As restrictions relating to COVID-19 have started to ease in recent weeks, the region is slowly picking up business with visitors easing in to once again enjoying the outdoors.

While visitors have not exactly poured into the region, it is hoped that increased visitation over the recent Queen’s Birthday long weekend was the kickstart needed to rebuild after drought, fires and coronavirus.

Georgie Carlile, who operates Marlo Caravan Park and Motel with her partner, Mark Hadfield, said easing of restrictions has helped a little, but implores those in metropolitan areas to do the right thing so restrictions can be eased further and sooner rather than later.

“We had a few in over the long weekend, but we can’t open to full capacity because we can’t have campers and caravans that don’t have their own en suite,” Georgie said.

“We only had two other caravans in, apart from the two that are here permanently and had nowhere else to go during COVID, and we haven’t been able to open up our budget cabins at all because they are not self-contained.

“We’ve been fairly full otherwise with our deluxe cabins and motel units, though at least a quarter of them have workers in them. We’ve had half a dozen workers at a time here for most of COVID with the fire clean up continuing. That will hopefully continue until probably the end of the month, after that we’re not sure. We still have more than half a dozen workers here now.

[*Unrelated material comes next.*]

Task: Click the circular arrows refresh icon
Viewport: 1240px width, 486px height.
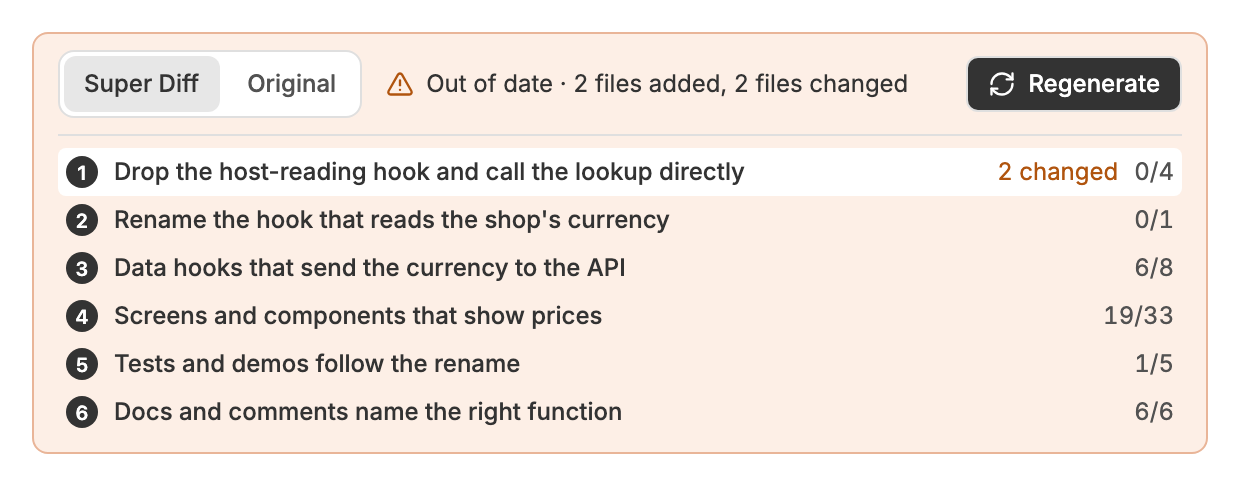Action: point(1002,84)
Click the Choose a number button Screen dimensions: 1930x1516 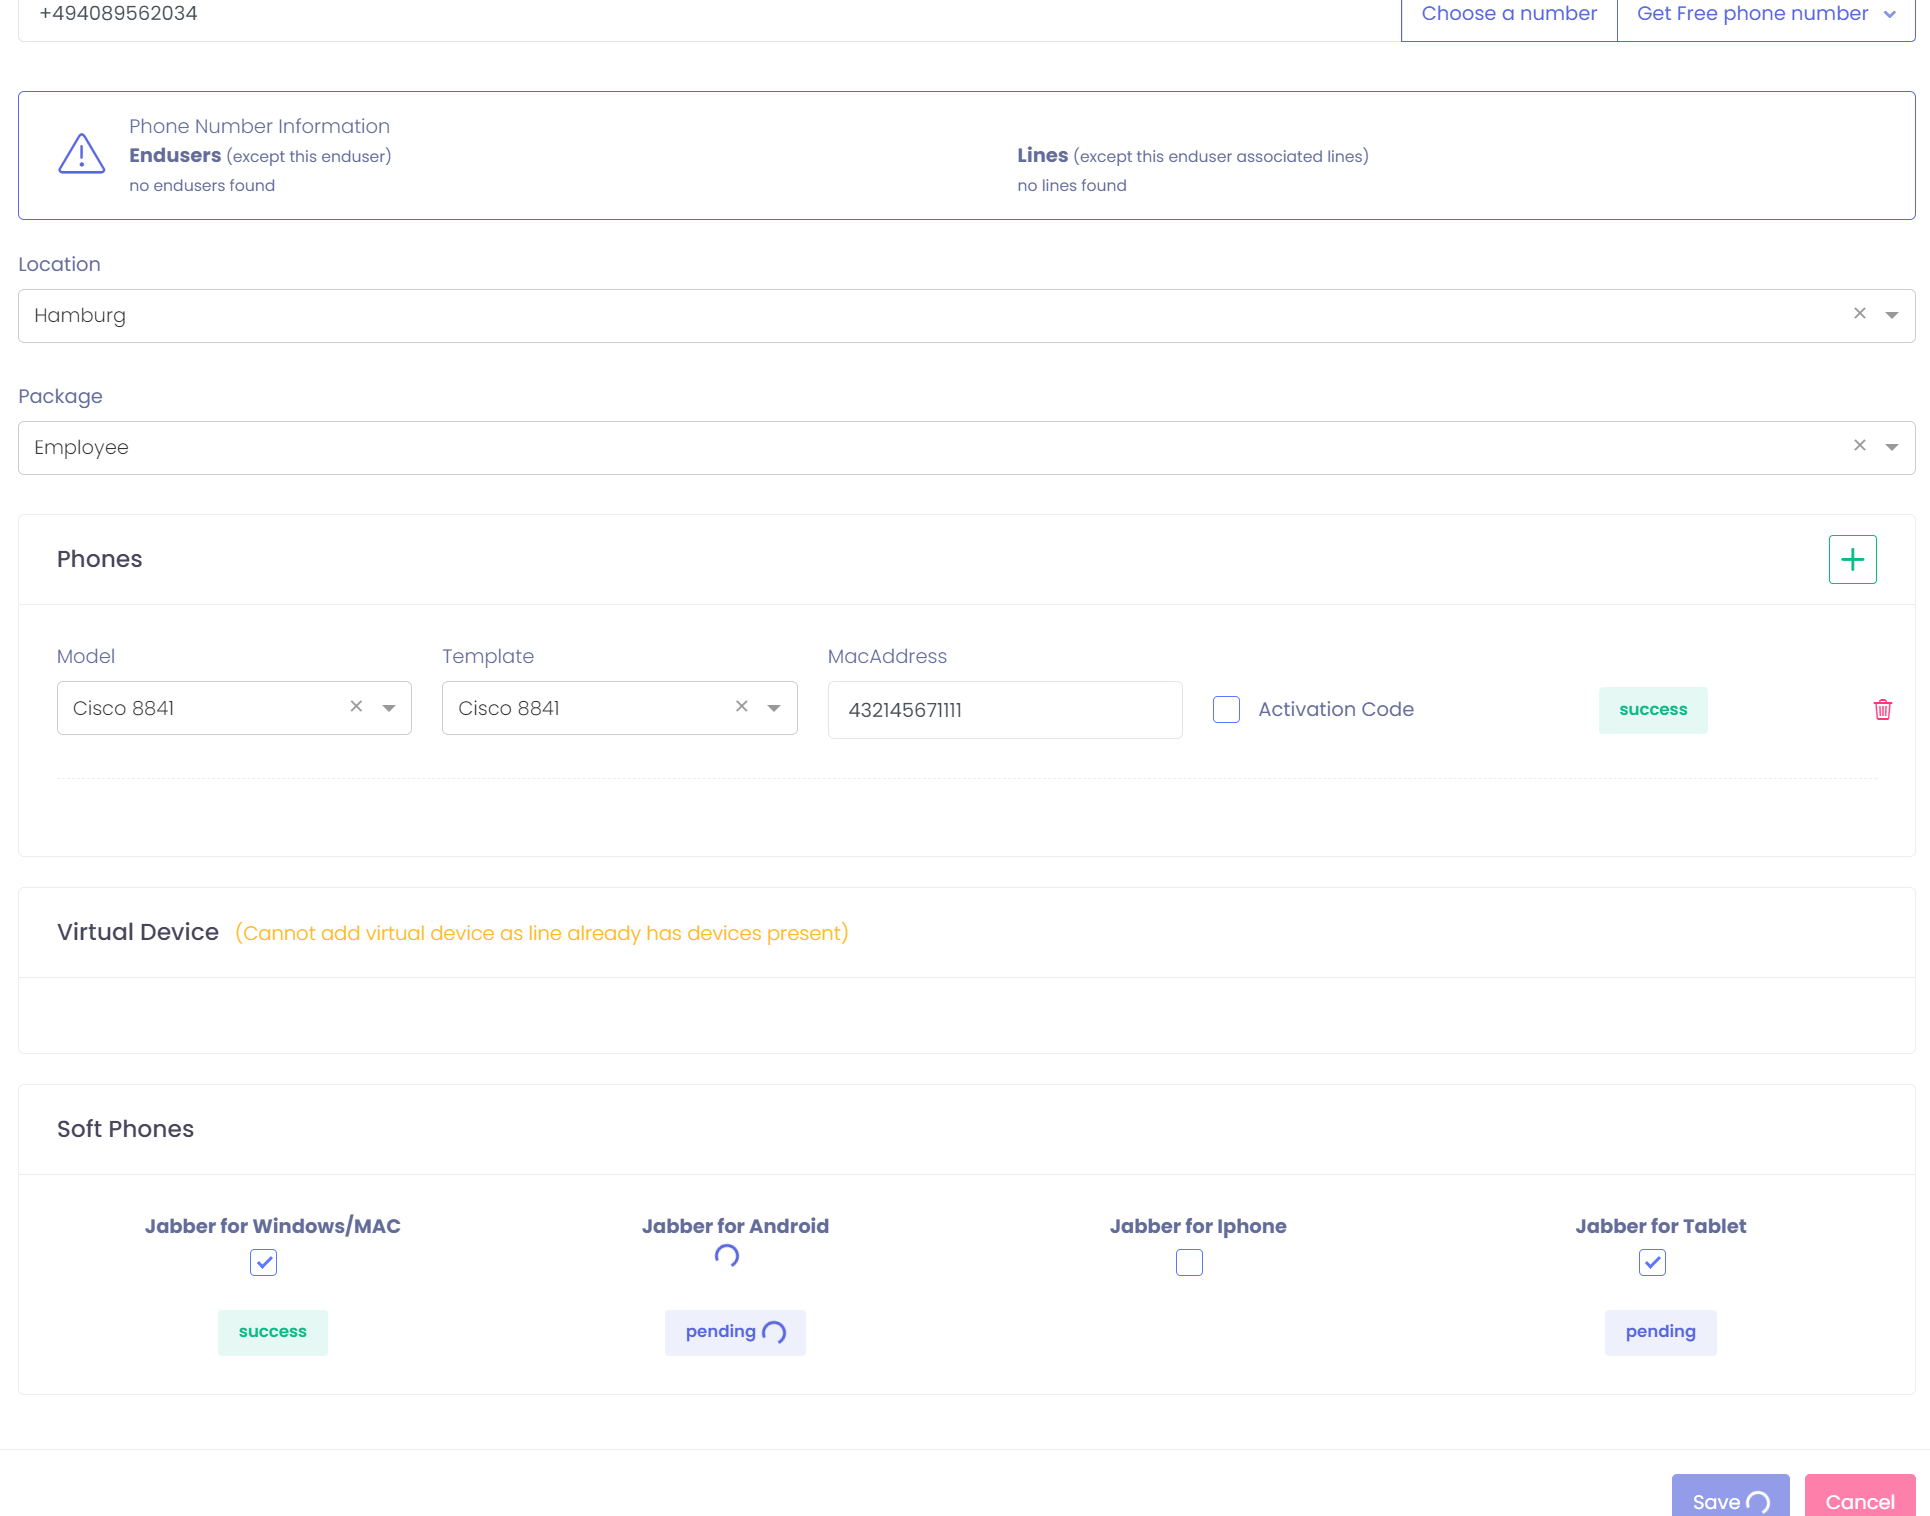click(1508, 14)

“The park is running on about half strength. If they keep causing trouble in the capital cities with thousands out protesting who knows when restrictions will ease again or if we’ll get a second wave.

“It’s extremely frustrating when we are here losing business and they can go and gather in their thousands.

“I do not have an issue with what they are protesting. Not at all. But the timing is wrong. When people can’t have large gatherings for weddings or even have a decent farewell at funerals, I think the it’s inappropriate for 20,000 people to be out protesting.”

Tabbara Lodge, in Marlo, had its four self-contained units fully booked over the long weekend, with Tabbara’s Tanya Coleman, declaring it a “good weekend”.

The easing of restrictions came at a good time with the long weekend, providing business during what is normally the quietest season for the area.

“June, July and August are generally our quieter months, so a lot of bookings isn’t expected, but we’ve got a few people coming in July and Christmas and New Year are already fully booked,” she said.

David Balinger, at Snowy River Bait and Tackle, said the season had picked up with more anglers about than this time in previous years, with plenty about as soon as the restrictions on fishing were lifted.

“We had a big influx of people coming to fish. I think people were just feeling cooped up and were keen to get out,” he said.

“The long weekend was busier with lots of visitors about. A lot of them were people who come here regularly and have caravans in the parks and so on. It was good to see them back.”

David said fishing has been a bit up and down, with some doing better than others, but people have just been glad to ‘be back out there’.

“There’s plenty of flathead and gummies offshore and salmon, tailor and shark from the beach,” he said.

“In the estuaries, the normal species are a bit up and down but generally it’s pretty good.”

David said things are picking up in the café too.

“We’ve just started seating people and it’s been pretty busy,” he said.

“We’re limited in how many and so on, but it’s good to have that side of things seeing people in more now too.”

Team member at Café One 2 Five in Orbost, Jess Young, said the café has been “pretty quiet” since restrictions eased, and the recent long weekend was not particularly busy.

“The Saturday of the long weekend was busy but the Sunday and Monday were fairly quiet,” she said.

“We’ve had our locals coming in and we’ve seen a few travellers so that’s good.”